[EnMasse] Dispatch router metrics to hawkular
Gordon Sim
gsim at redhat.com
Tue Mar 28 11:33:09 UTC 2017
On 28/03/17 11:05, Ulf Lilleengen wrote:
> On 28. mars 2017 11:32, Gordon Sim wrote:
>> On 28/03/17 10:07, Ulf Lilleengen wrote:
>>> I think the type of information suitable for metrics are information
>>> that will be useful for the operations team that are monitoring the
>>> availability and performance of the system. IMO logging is a better
>>> alternative for metrics that are mainly used for debugging, and I think
>>> (though i've never operated messaging infrastructure..) what you refer
>>> to as potentially useful information is mainly interesting for
>>> debugging.
>>
>> As an example, imagine if the statistics show bursts in the frequency of
>> message rejections on occasion and this is coming largely from a single
>> client. Being able to drill into the data and get the user/ip of the
>> client in question would be useful.
>>
>> So, yes, on one level it is 'debugging' of a sort. I think of it more as
>> understanding how the system is being used. The monitoring console as I
>> see it is for this sort of general purpose troubleshooting, observation.

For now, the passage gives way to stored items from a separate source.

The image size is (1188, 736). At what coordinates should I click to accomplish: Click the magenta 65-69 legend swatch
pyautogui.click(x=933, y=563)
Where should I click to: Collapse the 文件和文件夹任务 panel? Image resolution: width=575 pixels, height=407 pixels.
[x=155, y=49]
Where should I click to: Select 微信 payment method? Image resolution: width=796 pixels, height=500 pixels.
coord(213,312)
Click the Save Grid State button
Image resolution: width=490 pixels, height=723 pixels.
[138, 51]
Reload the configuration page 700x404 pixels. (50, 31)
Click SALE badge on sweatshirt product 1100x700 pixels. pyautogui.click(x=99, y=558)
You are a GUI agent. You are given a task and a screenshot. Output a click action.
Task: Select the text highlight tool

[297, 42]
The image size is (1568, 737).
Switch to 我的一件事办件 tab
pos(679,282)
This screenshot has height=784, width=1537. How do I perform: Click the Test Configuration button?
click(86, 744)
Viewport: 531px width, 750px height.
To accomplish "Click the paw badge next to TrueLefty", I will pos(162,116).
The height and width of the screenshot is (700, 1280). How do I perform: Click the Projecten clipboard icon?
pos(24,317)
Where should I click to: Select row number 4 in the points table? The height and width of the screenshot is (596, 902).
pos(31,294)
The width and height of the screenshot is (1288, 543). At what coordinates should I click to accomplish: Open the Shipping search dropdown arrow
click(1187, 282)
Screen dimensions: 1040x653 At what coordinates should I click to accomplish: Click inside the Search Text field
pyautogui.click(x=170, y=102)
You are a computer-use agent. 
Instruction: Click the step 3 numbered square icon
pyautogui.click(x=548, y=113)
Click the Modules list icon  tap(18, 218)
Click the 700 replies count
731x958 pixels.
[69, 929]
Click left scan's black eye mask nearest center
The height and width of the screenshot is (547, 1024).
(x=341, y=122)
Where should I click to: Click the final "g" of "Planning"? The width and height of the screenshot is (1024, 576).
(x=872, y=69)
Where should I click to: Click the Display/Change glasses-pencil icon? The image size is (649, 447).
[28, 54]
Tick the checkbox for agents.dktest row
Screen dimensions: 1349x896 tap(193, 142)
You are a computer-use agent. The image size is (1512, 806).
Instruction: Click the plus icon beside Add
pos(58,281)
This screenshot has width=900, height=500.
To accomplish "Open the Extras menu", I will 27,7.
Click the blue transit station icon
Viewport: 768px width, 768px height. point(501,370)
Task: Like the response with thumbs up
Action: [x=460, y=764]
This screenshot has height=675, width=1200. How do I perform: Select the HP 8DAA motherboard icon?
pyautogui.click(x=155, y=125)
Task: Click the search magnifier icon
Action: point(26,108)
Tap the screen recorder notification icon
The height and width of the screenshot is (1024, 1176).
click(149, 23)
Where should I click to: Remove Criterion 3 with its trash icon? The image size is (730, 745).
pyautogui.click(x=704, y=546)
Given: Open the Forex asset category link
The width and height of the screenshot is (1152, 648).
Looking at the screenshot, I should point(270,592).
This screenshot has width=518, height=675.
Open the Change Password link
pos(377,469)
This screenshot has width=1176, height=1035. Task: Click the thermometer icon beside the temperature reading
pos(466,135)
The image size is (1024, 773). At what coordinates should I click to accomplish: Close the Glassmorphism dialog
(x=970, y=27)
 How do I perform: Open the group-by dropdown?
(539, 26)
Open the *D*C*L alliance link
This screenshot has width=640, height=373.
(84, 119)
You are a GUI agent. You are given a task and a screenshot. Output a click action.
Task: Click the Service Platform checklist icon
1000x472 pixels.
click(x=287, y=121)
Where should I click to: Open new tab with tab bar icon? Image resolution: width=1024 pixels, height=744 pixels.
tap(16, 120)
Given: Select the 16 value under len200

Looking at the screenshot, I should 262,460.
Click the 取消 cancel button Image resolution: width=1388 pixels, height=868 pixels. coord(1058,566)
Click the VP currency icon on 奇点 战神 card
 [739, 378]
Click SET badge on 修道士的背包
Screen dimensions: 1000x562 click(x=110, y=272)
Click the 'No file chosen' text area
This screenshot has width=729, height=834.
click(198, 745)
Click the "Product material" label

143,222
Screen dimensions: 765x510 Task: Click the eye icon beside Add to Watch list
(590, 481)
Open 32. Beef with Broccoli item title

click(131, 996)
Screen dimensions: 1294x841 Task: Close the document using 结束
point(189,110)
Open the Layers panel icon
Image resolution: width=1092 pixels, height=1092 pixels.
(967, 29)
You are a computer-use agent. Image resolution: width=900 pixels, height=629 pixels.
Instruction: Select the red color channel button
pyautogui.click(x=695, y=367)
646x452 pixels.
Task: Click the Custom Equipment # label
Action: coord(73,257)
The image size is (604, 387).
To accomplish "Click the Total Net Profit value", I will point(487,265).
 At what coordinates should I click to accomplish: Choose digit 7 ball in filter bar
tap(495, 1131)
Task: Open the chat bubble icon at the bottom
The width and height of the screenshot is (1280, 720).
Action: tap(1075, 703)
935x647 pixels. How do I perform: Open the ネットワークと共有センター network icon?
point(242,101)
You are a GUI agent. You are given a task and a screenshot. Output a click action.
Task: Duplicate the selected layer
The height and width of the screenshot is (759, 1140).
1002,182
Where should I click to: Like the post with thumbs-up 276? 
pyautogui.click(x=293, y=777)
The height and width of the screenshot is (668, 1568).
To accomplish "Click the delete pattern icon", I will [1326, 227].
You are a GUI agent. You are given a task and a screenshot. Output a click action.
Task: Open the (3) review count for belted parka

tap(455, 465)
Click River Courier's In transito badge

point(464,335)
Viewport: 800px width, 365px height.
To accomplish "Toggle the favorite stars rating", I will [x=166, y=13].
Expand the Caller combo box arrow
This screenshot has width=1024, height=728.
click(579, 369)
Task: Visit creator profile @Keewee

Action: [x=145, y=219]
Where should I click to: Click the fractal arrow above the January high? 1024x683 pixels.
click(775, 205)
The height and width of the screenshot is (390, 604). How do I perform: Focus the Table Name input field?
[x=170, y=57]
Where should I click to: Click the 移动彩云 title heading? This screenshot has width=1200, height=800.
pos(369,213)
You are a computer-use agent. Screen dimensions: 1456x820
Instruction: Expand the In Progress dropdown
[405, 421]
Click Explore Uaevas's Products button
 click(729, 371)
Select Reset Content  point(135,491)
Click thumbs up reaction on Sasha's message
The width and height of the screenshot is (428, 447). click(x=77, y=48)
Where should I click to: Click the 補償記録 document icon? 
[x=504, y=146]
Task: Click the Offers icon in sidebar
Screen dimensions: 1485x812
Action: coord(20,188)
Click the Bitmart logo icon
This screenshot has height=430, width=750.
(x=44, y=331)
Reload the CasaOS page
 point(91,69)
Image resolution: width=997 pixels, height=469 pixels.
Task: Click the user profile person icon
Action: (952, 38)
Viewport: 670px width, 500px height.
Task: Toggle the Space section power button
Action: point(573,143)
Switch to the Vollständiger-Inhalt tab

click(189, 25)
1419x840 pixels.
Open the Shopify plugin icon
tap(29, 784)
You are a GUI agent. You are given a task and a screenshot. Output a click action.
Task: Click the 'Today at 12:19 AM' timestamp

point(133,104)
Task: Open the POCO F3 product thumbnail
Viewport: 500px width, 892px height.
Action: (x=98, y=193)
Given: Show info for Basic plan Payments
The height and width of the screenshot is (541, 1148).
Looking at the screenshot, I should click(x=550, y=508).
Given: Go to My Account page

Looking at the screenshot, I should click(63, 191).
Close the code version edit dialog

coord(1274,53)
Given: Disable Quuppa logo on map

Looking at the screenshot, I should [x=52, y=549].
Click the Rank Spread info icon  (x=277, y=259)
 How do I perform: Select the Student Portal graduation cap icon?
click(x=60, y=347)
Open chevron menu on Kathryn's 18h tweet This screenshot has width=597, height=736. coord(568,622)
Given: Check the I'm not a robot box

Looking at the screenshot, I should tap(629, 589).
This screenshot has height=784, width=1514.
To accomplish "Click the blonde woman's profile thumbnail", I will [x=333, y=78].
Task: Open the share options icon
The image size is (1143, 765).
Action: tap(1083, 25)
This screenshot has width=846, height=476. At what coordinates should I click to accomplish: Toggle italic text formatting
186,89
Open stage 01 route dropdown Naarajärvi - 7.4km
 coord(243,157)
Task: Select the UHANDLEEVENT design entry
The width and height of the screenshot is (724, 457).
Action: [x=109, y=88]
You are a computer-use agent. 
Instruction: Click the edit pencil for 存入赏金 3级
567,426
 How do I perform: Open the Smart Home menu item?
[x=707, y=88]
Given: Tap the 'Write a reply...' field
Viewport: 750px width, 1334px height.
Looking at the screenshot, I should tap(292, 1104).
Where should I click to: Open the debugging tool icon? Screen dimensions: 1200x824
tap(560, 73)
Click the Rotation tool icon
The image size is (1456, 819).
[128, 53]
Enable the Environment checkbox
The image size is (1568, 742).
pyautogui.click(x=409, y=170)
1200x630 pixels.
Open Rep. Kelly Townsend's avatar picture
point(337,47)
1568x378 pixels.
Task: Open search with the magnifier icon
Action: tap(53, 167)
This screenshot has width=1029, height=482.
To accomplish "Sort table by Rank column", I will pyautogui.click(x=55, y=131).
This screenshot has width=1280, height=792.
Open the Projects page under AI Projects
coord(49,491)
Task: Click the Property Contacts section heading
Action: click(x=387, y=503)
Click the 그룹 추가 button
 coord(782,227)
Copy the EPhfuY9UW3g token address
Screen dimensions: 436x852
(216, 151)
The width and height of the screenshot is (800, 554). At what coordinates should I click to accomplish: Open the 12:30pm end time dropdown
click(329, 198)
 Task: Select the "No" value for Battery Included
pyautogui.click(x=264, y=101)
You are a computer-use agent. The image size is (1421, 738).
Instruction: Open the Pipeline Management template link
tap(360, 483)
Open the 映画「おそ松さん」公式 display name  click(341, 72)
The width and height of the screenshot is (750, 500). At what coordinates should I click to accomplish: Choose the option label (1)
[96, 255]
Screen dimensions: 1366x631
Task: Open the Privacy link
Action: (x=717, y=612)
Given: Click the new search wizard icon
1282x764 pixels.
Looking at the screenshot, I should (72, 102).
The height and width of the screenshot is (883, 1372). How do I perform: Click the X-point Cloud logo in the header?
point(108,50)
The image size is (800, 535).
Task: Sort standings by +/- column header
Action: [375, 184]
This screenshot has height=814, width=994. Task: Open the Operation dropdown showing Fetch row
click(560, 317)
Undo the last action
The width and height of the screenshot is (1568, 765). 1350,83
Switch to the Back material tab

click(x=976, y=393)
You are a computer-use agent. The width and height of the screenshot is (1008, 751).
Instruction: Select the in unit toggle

>> It does cover performance, but isn't limited to that.
>>
>
> If you compare this to a typical HTTP server, details of a request would
> typically end up in an access that would also be stored in a central
> logging facility like logstash for later debugging or post-mortem analysis.
Right, and we can do the same (just need to ensure that the log output
of the different components allows us to correlate things as we want
to). I believe there is already a semi-standard stack for openshift for
doing this, so we can experiment with that as well.
> From a http server perspective I think a nice way to distinguish metrics
> from logs is how many values a dimension/tag may have. For instance, the
> value range the request type is small (GET, PUT etc.), while the value
> range of client IPs can be very big. Graphs with many values per tag
> doesn't look nice at all, and creating one graph per value is tedious.
>
> On the other hand, I guess in most messaging use cases, connections are
> long lived and you may only have a few known clients, so maybe having
> host /container id as a tag would work just fine. Lets try it out!
In terms of the value range, the ip address is most likely no wider than
any other connection identifier (including the artificial one added by
the router).
Number of connections is one of the dimensions we really do want to
scale in. So if having a large range of values for the tags may be
problematic, we may want to avoid per-link and per-connection stats and
do some simple aggregation *before* storing.